Service Museums of Mid America

Touring The United States
Air Force Museum
and The Patton Museum

Introduction

by James P. Werbaneth

The United States of America is a very fortunate nation. There has not been a battle on its soil since 1865, and no war with a foreign invader there since fifty years prior to that. For the historically-minded traveler, this means that most accessible sites date from the days of muzzle-loaded weapons and horses. There is a wealth of Civil War, War of 1812, and Revolutionary sites along the East Coast; if someone from New England to Florida can't find a destination within a five-hour drive of home, then he really isn't trying.

Twentieth-century sites are another matter. Since the US has been lucky enough to fight its more recent wars on other people's soil, the battlefields worth visiting happen to be on other continents. The Normandy invasion and Battle of the Bulge are among the very most important battles of American history, for example, but since they took place in France and Belgium respectively, for most Americans seeing them is a once in a lifetime experience, if that. Only Pearl Harbor and the Aleutian Island invasions took place on (or more properly over) territory that comprises one of the 50 states. Even so, getting to either is no easier or cheaper than visiting Europe. However, there are two quintessentially twentieth-century sites in the United States. Furthermore, they are in the eastern midwest, a region otherwise rather poor in military historical sites.

United States Air Force Museum
The Patton Museum

GETTING THERE

The United States Air Force Museum is located on Wright-Patterson Air Force Base, six miles northeast of Dayton, Ohio. This is a central location for visitors from many large cities — including Cleveland, Chicago, Detroit, Indianapolis and especially Columbus and Cincinnati. The main entrance is on Springfield Pike, with ready access from Interstates 70, 75, and 675.

The site of the Patton Museum is Ft. Knox, Kentucky. The museum is about thirty miles from Louisville, on US Route 60/31W, also known as the Dixie Highway. Visitors from outside Louisville are best advised to bypass that city and the denser of its western suburbs by taking the Gene Snyder Freeway (Interstate 365/Kentucky Route 841) around the southern environs to its western terminus at the Dixie Highway.

## Supplied material

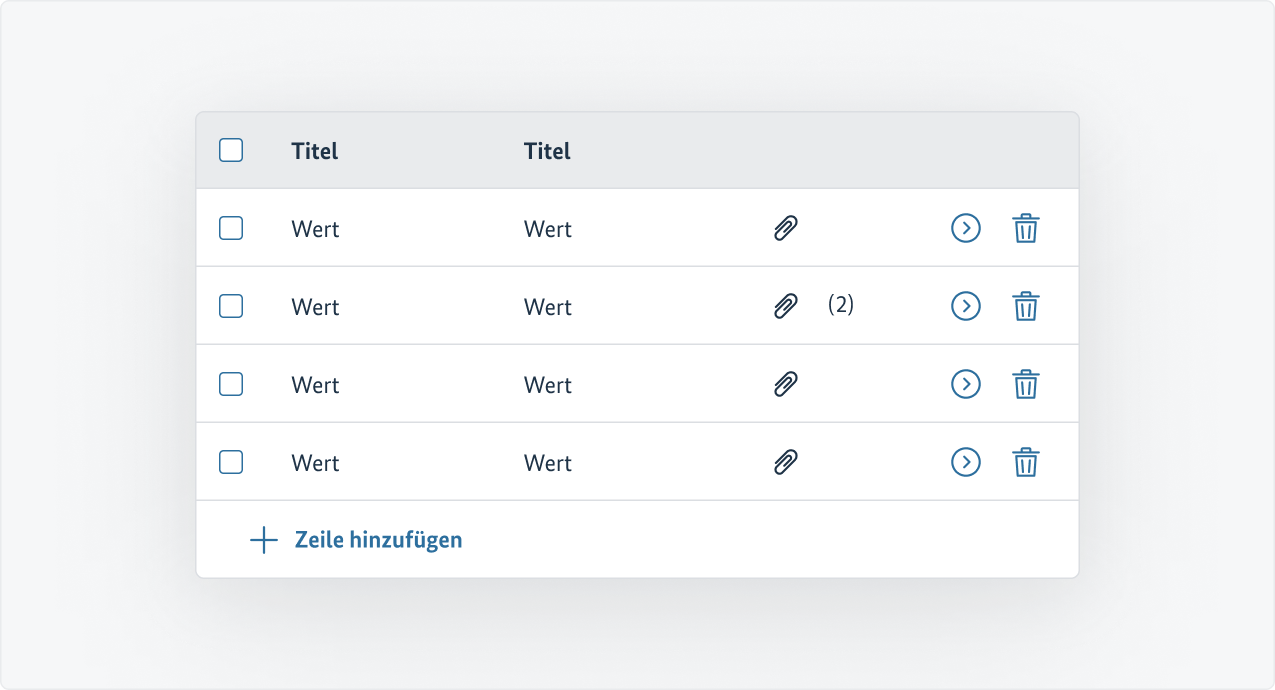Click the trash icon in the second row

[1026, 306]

...

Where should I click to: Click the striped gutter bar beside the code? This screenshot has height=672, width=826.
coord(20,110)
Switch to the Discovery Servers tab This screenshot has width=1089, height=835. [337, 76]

## Instructions for the task
Please give the distance and direction of the United States Air Force Museum from Dayton, Ohio, as the text on service museums of Mid America states them.

## Output
Six miles northeast of Dayton.